Developments in next generation sequencing techniques not only allow us to identify the translating mRNA population (polysome profiling), but now enable nucleotide resolution of ribosome occupancy for each transcript (ribosome profiling [138],) meaning that ribosome residency at each codon of a message can be examined. This could be used in combination with improved tRNA-seq methods to accurately determine changes in tRNA abundance and charging. These complementary techniques provide a very powerful approach in which to dissect the underlying mechanisms at play and hence provide a global view of the dynamics of codon optimality differences in cancer. However, it is important to note that while ribosome occupancy generally correlates with protein synthesis rates, its increase can also indicate ribosome stalls and slowed elongation. Therefore, given that changes in tRNA levels and/or codon optimality will lead to changes in the rate of elongation, an improved approach is to combine ribosome profiling with pulsed SILAC [139] to provide a direct measure of changes in protein synthesis rate.

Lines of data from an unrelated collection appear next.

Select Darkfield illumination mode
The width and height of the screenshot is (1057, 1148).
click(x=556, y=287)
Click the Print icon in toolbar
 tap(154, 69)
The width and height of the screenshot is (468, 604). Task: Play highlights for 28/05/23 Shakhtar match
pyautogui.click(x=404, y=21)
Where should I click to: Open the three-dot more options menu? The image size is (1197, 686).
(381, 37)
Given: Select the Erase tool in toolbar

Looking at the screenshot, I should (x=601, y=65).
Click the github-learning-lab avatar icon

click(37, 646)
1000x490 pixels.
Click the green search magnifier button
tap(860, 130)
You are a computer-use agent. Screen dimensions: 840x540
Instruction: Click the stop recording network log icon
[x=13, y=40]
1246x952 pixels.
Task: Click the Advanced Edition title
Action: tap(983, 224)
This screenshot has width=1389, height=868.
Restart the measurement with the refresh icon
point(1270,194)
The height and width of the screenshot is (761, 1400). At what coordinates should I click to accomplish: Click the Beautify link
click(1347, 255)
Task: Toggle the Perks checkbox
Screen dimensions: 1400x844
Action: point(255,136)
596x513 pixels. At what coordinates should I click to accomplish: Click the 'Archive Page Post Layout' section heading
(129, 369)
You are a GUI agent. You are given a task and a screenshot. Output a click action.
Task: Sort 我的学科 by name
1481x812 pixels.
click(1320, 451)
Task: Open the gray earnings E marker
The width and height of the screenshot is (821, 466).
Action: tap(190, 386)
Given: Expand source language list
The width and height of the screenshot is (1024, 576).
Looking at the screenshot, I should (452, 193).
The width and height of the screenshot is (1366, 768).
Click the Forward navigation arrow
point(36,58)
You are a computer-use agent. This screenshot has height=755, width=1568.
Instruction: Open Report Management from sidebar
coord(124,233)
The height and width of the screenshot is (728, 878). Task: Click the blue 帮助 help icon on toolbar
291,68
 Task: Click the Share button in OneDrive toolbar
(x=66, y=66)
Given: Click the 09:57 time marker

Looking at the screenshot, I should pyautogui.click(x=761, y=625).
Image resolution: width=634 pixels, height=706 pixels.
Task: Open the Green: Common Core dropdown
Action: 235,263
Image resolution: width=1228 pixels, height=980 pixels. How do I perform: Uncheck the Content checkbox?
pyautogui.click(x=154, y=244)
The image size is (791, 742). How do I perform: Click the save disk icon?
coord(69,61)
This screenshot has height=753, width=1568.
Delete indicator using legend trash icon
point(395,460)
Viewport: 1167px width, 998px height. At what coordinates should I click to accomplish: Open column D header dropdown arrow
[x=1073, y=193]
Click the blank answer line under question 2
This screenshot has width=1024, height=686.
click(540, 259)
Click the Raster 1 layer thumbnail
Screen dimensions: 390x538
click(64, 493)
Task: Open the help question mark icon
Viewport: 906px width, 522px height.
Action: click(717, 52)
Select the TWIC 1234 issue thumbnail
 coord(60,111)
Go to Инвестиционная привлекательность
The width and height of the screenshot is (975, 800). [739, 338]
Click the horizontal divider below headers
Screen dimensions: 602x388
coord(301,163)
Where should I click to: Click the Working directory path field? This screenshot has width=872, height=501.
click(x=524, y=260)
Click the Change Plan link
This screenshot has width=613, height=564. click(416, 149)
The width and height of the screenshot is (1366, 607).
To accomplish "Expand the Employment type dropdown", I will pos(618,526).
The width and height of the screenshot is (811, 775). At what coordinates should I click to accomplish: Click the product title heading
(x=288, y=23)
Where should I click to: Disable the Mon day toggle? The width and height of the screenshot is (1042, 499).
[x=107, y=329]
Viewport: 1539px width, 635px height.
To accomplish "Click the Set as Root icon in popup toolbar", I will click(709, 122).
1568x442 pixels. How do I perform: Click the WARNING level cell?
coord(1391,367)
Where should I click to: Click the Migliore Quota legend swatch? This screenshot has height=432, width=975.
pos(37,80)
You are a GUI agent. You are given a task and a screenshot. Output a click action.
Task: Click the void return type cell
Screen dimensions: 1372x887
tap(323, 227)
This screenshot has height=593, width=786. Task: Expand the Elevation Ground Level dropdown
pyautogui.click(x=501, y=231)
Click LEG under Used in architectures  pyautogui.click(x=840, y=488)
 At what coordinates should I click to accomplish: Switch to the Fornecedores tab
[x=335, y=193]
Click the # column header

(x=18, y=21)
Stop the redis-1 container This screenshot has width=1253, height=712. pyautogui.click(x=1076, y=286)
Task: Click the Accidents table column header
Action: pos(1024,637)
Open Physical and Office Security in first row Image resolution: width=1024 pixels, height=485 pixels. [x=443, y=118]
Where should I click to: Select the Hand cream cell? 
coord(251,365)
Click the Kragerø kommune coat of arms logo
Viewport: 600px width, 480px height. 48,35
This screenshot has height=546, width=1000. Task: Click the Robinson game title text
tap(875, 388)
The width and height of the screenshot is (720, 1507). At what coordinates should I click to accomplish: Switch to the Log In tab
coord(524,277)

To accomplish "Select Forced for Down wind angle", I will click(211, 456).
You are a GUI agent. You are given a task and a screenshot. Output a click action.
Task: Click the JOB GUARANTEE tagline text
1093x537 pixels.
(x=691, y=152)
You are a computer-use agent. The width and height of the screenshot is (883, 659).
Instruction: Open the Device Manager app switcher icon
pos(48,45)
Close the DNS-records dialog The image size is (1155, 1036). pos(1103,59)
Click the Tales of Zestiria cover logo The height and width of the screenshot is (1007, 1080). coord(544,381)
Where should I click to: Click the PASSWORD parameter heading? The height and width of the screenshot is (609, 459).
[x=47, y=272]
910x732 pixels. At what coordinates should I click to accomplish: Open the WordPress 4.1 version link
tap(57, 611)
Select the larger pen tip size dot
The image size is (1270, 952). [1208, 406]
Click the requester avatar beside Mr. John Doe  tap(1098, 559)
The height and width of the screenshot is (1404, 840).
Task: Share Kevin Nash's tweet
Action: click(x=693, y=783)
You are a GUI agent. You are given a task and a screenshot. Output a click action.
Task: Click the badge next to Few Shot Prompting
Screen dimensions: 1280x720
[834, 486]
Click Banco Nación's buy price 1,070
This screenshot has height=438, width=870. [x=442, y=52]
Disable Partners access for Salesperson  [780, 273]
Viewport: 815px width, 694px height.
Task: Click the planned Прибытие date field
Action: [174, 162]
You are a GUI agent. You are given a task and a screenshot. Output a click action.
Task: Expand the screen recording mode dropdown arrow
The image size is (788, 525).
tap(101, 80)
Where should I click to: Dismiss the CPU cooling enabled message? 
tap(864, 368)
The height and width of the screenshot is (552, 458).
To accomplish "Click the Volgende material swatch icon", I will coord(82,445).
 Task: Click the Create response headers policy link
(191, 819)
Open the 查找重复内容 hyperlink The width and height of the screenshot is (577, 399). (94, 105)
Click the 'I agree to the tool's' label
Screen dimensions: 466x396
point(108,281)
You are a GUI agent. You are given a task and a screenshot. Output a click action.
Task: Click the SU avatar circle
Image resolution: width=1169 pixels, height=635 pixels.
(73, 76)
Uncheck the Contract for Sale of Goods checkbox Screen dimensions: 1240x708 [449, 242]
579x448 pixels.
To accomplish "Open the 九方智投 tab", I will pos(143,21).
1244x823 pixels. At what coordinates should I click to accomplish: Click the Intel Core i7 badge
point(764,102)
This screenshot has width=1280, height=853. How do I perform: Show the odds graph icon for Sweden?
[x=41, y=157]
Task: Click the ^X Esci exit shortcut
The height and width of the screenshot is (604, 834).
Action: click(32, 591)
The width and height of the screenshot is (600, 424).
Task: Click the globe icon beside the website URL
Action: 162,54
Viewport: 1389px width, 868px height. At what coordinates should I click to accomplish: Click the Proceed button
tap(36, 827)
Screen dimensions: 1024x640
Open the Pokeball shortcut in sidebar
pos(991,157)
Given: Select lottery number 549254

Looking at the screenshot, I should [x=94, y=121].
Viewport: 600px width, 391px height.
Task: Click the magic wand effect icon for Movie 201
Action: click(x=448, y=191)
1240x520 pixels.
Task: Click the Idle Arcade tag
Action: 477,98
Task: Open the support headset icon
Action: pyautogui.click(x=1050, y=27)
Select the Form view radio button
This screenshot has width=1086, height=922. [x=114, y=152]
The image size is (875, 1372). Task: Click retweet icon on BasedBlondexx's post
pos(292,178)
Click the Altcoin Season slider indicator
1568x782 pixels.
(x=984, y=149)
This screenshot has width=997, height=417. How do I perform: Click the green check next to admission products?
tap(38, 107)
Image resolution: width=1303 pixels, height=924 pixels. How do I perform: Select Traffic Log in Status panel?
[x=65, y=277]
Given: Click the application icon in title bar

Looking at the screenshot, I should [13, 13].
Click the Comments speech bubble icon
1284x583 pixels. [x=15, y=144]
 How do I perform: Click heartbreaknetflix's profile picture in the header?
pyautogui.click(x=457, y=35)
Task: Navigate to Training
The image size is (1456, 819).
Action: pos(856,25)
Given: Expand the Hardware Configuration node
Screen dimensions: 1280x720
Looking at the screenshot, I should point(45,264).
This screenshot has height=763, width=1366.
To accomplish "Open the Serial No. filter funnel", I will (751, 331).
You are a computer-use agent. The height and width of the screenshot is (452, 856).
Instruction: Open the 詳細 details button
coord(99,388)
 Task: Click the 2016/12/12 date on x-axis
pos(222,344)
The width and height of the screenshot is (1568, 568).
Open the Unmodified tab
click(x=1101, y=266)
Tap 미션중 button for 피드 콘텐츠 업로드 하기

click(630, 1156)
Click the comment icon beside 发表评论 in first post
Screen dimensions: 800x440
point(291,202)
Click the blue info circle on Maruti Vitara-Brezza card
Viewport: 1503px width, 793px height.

This could also be used to identify potential pause sites that are resolved or augmented in different conditions and could be used to investigate the regulation that may be occurring at specific rare/non-optimal codons in mRNAs encoding oncogenes/tumour suppressors. Thus, we can now aim to understand the role of codons in cancer at nucleotide resolution allowing us to study the dysregulation of translation in key oncogene/tumour suppressor mouse models.

Since increased cell proliferation is such a key characteristic of cancer, it will be interesting to explore how the distinguishing proliferative codon usage signature can be utilised in the specific targeting of cancer cells and whether specific tRNAs or indeed amino acids could be targeted to exploit any potential vulnerabilities. Furthermore, given that different tissues have different codon usage patterns in the specific transcriptome expressed, the fact that viruses adapt their codon usage to the tissue they infect, and mRNA-based therapeutics are a possible future treatment for cancer, understanding codon optimality in cancer could be important in the design of potential future mRNA-based therapeutics to maximise expression in the target cell populations.